▸ YOUR TASK: Could you retype, exactly as written, every line from the top of the records through the line that contains "Open the Material"?

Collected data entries
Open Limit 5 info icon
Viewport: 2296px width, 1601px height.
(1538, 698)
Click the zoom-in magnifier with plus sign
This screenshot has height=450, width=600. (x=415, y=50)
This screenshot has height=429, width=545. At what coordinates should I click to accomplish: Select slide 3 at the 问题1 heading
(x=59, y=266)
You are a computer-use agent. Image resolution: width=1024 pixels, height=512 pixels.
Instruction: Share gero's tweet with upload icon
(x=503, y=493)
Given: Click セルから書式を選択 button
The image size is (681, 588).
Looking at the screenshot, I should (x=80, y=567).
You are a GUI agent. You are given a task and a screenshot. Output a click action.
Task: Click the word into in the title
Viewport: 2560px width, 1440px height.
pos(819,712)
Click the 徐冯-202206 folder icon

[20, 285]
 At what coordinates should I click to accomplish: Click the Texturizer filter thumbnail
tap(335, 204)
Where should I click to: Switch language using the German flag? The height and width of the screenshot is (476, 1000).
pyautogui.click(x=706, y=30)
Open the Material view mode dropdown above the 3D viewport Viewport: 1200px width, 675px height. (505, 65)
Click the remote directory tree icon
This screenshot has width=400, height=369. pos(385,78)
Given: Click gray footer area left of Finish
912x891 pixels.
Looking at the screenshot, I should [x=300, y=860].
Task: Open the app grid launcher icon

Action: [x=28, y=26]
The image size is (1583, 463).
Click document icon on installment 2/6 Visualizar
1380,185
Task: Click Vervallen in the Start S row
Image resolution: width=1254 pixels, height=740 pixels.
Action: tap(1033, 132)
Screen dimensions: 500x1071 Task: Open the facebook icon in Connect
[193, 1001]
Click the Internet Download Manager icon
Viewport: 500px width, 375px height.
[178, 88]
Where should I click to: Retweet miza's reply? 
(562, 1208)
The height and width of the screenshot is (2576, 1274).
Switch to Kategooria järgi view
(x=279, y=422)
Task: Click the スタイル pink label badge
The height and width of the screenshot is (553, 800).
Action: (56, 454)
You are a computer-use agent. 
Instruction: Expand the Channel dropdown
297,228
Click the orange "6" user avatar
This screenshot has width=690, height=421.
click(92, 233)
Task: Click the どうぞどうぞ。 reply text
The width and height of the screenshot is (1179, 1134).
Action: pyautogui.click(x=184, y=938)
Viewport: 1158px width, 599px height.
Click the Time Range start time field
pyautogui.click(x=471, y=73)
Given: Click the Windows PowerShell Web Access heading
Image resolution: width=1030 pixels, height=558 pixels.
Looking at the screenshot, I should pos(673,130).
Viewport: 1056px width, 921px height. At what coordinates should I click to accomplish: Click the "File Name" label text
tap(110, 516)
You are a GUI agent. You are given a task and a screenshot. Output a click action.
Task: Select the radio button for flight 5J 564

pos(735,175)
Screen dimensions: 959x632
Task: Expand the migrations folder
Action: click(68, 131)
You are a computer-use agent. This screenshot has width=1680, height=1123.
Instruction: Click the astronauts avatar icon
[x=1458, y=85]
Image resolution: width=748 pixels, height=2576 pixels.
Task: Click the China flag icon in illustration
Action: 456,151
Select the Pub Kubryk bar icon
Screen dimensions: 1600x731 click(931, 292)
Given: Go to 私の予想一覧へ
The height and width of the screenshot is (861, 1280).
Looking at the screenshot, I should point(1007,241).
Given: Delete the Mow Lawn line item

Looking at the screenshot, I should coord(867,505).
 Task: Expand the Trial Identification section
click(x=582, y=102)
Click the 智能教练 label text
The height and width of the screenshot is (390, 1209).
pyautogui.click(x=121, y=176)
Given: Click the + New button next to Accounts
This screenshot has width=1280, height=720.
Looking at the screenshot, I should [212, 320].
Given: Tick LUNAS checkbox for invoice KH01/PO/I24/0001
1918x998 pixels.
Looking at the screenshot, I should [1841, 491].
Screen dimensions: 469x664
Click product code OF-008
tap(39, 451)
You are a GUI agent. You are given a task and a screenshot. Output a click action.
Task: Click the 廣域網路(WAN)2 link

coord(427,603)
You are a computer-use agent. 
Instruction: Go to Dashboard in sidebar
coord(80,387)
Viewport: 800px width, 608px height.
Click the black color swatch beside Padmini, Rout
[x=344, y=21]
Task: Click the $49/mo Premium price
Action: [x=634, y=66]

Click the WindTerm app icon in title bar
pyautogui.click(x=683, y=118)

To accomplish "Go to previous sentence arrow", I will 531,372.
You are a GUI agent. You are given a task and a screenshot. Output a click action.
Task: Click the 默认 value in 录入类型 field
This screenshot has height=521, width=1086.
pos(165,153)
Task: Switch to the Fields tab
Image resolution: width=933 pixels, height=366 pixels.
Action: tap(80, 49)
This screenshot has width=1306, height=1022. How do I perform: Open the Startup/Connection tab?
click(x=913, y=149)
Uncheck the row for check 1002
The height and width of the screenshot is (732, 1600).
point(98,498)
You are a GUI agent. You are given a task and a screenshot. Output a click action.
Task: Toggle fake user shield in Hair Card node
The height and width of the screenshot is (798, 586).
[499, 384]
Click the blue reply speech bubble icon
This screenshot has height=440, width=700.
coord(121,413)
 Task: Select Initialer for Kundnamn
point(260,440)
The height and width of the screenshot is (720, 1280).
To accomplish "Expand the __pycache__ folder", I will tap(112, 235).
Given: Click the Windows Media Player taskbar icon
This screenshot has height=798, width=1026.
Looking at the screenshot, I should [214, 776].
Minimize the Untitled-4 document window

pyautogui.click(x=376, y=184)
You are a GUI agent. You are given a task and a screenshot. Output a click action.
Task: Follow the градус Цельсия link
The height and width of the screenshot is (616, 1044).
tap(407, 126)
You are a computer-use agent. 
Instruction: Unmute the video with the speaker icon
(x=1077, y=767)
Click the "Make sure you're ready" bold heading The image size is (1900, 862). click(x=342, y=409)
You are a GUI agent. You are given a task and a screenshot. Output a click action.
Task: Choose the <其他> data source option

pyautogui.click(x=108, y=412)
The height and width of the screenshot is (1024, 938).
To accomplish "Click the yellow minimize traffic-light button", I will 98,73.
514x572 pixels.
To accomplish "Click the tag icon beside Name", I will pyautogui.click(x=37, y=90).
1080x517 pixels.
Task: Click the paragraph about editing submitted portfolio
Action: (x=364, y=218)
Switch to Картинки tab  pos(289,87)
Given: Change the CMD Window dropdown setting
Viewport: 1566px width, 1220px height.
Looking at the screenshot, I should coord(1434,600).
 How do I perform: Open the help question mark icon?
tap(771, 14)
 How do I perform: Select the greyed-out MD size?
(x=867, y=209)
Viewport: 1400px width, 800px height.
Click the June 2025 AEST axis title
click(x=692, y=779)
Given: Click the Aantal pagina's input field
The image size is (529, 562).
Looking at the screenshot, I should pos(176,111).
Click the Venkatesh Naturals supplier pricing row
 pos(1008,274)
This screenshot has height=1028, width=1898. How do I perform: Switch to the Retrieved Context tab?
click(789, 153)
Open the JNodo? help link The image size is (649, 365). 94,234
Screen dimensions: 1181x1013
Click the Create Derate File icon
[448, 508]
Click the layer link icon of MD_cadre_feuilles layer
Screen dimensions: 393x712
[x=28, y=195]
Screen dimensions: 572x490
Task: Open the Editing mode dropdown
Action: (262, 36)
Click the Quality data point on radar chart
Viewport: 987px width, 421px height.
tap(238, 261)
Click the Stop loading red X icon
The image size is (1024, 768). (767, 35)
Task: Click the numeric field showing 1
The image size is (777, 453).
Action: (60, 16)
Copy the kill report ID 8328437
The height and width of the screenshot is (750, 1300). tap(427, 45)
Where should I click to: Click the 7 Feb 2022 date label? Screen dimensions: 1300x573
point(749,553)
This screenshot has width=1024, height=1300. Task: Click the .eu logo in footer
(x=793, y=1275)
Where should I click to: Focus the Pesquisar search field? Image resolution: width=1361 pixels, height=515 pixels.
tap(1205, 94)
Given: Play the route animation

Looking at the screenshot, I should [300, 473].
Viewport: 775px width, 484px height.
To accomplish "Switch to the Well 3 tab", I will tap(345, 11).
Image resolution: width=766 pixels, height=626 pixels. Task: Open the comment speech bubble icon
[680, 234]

▸ EXERCISE OUTPUT:
Open Limit 5 info icon
Viewport: 2296px width, 1601px height.
(1538, 698)
Click the zoom-in magnifier with plus sign
This screenshot has height=450, width=600. (x=415, y=50)
This screenshot has height=429, width=545. At what coordinates should I click to accomplish: Select slide 3 at the 问题1 heading
(x=59, y=266)
You are a computer-use agent. Image resolution: width=1024 pixels, height=512 pixels.
Instruction: Share gero's tweet with upload icon
(x=503, y=493)
Given: Click セルから書式を選択 button
The image size is (681, 588).
Looking at the screenshot, I should (x=80, y=567).
You are a GUI agent. You are given a task and a screenshot. Output a click action.
Task: Click the word into in the title
Viewport: 2560px width, 1440px height.
pos(819,712)
Click the 徐冯-202206 folder icon

[20, 285]
 At what coordinates should I click to accomplish: Click the Texturizer filter thumbnail
tap(335, 204)
Where should I click to: Switch language using the German flag? The height and width of the screenshot is (476, 1000).
pyautogui.click(x=706, y=30)
Open the Material view mode dropdown above the 3D viewport Viewport: 1200px width, 675px height. (505, 65)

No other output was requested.